> Exercise directions: Repeat the data below exactly. Include each line.

> Records for this exercise:
· · ·

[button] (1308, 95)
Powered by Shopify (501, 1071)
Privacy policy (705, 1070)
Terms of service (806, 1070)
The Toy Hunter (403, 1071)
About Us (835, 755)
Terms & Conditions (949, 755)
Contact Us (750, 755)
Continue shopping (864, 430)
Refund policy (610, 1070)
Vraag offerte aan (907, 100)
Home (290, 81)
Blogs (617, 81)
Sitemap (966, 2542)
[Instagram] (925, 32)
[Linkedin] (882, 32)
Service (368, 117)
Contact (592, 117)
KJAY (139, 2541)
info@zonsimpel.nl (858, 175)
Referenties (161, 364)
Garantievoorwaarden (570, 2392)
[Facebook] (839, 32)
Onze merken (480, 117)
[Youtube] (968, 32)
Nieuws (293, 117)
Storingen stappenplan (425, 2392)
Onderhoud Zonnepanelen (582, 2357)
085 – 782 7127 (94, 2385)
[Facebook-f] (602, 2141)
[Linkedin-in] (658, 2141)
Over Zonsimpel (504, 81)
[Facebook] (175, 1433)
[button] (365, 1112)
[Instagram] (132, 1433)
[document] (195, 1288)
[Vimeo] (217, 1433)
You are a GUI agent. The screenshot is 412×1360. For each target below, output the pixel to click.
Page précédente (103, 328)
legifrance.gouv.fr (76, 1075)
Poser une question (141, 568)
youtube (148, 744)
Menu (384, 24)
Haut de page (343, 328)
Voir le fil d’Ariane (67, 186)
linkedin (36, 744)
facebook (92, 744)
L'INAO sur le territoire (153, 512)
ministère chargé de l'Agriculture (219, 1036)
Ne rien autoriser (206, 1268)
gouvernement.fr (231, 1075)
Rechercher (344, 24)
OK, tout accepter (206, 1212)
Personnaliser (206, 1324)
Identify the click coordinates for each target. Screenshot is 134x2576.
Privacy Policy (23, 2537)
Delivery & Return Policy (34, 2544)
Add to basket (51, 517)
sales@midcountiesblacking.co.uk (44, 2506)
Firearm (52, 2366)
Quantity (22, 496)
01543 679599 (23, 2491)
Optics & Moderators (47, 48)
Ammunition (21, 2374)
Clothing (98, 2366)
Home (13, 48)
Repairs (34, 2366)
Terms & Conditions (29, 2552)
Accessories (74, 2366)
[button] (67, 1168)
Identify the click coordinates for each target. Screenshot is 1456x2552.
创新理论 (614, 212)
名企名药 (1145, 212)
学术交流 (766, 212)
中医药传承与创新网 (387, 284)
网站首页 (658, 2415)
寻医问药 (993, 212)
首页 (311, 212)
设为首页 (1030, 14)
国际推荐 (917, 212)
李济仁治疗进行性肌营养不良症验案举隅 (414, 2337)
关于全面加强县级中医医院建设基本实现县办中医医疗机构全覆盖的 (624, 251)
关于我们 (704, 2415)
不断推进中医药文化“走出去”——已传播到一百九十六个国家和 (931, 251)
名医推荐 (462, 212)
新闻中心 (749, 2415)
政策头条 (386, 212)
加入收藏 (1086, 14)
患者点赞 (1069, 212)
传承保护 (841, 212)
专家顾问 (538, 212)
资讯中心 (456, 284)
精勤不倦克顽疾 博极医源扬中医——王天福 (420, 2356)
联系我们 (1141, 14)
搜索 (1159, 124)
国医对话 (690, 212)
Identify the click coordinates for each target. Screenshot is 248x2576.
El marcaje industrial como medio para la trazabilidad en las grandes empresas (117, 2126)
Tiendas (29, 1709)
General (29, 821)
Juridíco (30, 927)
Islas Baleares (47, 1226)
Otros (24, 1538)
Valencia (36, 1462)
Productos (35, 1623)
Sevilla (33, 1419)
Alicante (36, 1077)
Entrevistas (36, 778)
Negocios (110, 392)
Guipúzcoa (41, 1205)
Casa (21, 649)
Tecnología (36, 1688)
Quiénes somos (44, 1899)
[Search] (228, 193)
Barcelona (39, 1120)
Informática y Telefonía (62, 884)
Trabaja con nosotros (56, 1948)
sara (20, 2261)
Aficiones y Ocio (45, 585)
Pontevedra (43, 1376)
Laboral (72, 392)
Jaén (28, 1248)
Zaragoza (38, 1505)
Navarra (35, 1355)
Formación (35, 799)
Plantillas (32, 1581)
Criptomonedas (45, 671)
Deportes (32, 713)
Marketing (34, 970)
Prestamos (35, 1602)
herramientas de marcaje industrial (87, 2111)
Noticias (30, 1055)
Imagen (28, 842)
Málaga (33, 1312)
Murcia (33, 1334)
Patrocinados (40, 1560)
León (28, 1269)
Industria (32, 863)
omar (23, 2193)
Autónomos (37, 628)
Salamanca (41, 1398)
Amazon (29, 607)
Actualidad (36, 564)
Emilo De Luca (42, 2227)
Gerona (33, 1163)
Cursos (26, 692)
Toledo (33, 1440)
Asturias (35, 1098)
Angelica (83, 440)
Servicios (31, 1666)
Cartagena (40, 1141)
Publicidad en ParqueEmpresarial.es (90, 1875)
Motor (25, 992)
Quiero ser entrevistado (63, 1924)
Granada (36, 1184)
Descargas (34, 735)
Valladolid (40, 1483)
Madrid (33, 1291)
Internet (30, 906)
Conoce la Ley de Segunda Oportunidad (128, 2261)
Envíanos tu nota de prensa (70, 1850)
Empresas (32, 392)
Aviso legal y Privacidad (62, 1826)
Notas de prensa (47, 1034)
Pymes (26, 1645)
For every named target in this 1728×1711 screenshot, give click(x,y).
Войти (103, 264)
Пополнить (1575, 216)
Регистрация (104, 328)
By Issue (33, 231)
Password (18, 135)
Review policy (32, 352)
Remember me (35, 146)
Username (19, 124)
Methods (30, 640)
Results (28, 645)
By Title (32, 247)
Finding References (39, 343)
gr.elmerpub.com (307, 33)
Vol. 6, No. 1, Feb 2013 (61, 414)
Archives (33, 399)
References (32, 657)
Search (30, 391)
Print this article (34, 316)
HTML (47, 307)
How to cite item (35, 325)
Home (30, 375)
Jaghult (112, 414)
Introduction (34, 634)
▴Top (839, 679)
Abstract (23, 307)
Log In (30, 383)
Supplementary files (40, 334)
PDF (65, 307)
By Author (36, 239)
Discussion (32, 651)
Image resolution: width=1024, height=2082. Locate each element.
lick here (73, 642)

· · ·

> Task response:
[button] (1308, 95)
Powered by Shopify (501, 1071)
Privacy policy (705, 1070)
Terms of service (806, 1070)
The Toy Hunter (403, 1071)
About Us (835, 755)
Terms & Conditions (949, 755)
Contact Us (750, 755)
Continue shopping (864, 430)
Refund policy (610, 1070)
Vraag offerte aan (907, 100)
Home (290, 81)
Blogs (617, 81)
Sitemap (966, 2542)
[Instagram] (925, 32)
[Linkedin] (882, 32)
Service (368, 117)
Contact (592, 117)
KJAY (139, 2541)
info@zonsimpel.nl (858, 175)
Referenties (161, 364)
Garantievoorwaarden (570, 2392)
[Facebook] (839, 32)
Onze merken (480, 117)
[Youtube] (968, 32)
Nieuws (293, 117)
Storingen stappenplan (425, 2392)
Onderhoud Zonnepanelen (582, 2357)
085 – 782 7127 (94, 2385)
[Facebook-f] (602, 2141)
[Linkedin-in] (658, 2141)
Over Zonsimpel (504, 81)
[Facebook] (175, 1433)
[button] (365, 1112)
[Instagram] (132, 1433)
[document] (195, 1288)
[Vimeo] (217, 1433)
You are a GUI agent. The screenshot is 412×1360. For each target below, output the pixel to click.
Page précédente (103, 328)
legifrance.gouv.fr (76, 1075)
Poser une question (141, 568)
youtube (148, 744)
Menu (384, 24)
Haut de page (343, 328)
Voir le fil d’Ariane (67, 186)
linkedin (36, 744)
facebook (92, 744)
L'INAO sur le territoire (153, 512)
ministère chargé de l'Agriculture (219, 1036)
Ne rien autoriser (206, 1268)
gouvernement.fr (231, 1075)
Rechercher (344, 24)
OK, tout accepter (206, 1212)
Personnaliser (206, 1324)
Identify the click coordinates for each target. Screenshot is 134x2576.
Privacy Policy (23, 2537)
Delivery & Return Policy (34, 2544)
Add to basket (51, 517)
sales@midcountiesblacking.co.uk (44, 2506)
Firearm (52, 2366)
Quantity (22, 496)
01543 679599 (23, 2491)
Optics & Moderators (47, 48)
Ammunition (21, 2374)
Clothing (98, 2366)
Home (13, 48)
Repairs (34, 2366)
Terms & Conditions (29, 2552)
Accessories (74, 2366)
[button] (67, 1168)
Identify the click coordinates for each target. Screenshot is 1456x2552.
创新理论 (614, 212)
名企名药 (1145, 212)
学术交流 (766, 212)
中医药传承与创新网 (387, 284)
网站首页 (658, 2415)
寻医问药 (993, 212)
首页 (311, 212)
设为首页 (1030, 14)
国际推荐 (917, 212)
李济仁治疗进行性肌营养不良症验案举隅 (414, 2337)
关于全面加强县级中医医院建设基本实现县办中医医疗机构全覆盖的 (624, 251)
关于我们 (704, 2415)
不断推进中医药文化“走出去”——已传播到一百九十六个国家和 (931, 251)
名医推荐 (462, 212)
新闻中心 (749, 2415)
政策头条 (386, 212)
加入收藏 (1086, 14)
患者点赞 (1069, 212)
传承保护 (841, 212)
专家顾问 (538, 212)
资讯中心 (456, 284)
精勤不倦克顽疾 博极医源扬中医——王天福 (420, 2356)
联系我们 (1141, 14)
搜索 (1159, 124)
国医对话 (690, 212)
Identify the click coordinates for each target. Screenshot is 248x2576.
El marcaje industrial como medio para la trazabilidad en las grandes empresas (117, 2126)
Tiendas (29, 1709)
General (29, 821)
Juridíco (30, 927)
Islas Baleares (47, 1226)
Otros (24, 1538)
Valencia (36, 1462)
Productos (35, 1623)
Sevilla (33, 1419)
Alicante (36, 1077)
Entrevistas (36, 778)
Negocios (110, 392)
Guipúzcoa (41, 1205)
Casa (21, 649)
Tecnología (36, 1688)
Quiénes somos (44, 1899)
[Search] (228, 193)
Barcelona (39, 1120)
Informática y Telefonía (62, 884)
Trabaja con nosotros (56, 1948)
sara (20, 2261)
Aficiones y Ocio (45, 585)
Pontevedra (43, 1376)
Laboral (72, 392)
Jaén (28, 1248)
Zaragoza (38, 1505)
Navarra (35, 1355)
Formación (35, 799)
Plantillas (32, 1581)
Criptomonedas (45, 671)
Deportes (32, 713)
Marketing (34, 970)
Prestamos (35, 1602)
herramientas de marcaje industrial (87, 2111)
Noticias (30, 1055)
Imagen (28, 842)
Málaga (33, 1312)
Murcia (33, 1334)
Patrocinados (40, 1560)
León (28, 1269)
Industria (32, 863)
omar (23, 2193)
Autónomos (37, 628)
Salamanca (41, 1398)
Amazon (29, 607)
Actualidad (36, 564)
Emilo De Luca (42, 2227)
Gerona (33, 1163)
Cursos (26, 692)
Toledo (33, 1440)
Asturias (35, 1098)
Angelica (83, 440)
Servicios (31, 1666)
Cartagena (40, 1141)
Publicidad en ParqueEmpresarial.es (90, 1875)
Motor (25, 992)
Quiero ser entrevistado (63, 1924)
Granada (36, 1184)
Descargas (34, 735)
Valladolid (40, 1483)
Madrid (33, 1291)
Internet (30, 906)
Conoce la Ley de Segunda Oportunidad (128, 2261)
Envíanos tu nota de prensa (70, 1850)
Empresas (32, 392)
Aviso legal y Privacidad (62, 1826)
Notas de prensa (47, 1034)
Pymes (26, 1645)
For every named target in this 1728×1711 screenshot, give click(x,y).
Войти (103, 264)
Пополнить (1575, 216)
Регистрация (104, 328)
By Issue (33, 231)
Password (18, 135)
Review policy (32, 352)
Remember me (35, 146)
Username (19, 124)
Methods (30, 640)
Results (28, 645)
By Title (32, 247)
Finding References (39, 343)
gr.elmerpub.com (307, 33)
Vol. 6, No. 1, Feb 2013 (61, 414)
Archives (33, 399)
References (32, 657)
Search (30, 391)
Print this article (34, 316)
HTML (47, 307)
How to cite item (35, 325)
Home (30, 375)
Jaghult (112, 414)
Introduction (34, 634)
▴Top (839, 679)
Abstract (23, 307)
Log In (30, 383)
Supplementary files (40, 334)
PDF (65, 307)
By Author (36, 239)
Discussion (32, 651)
Image resolution: width=1024, height=2082. Locate each element.
lick here (73, 642)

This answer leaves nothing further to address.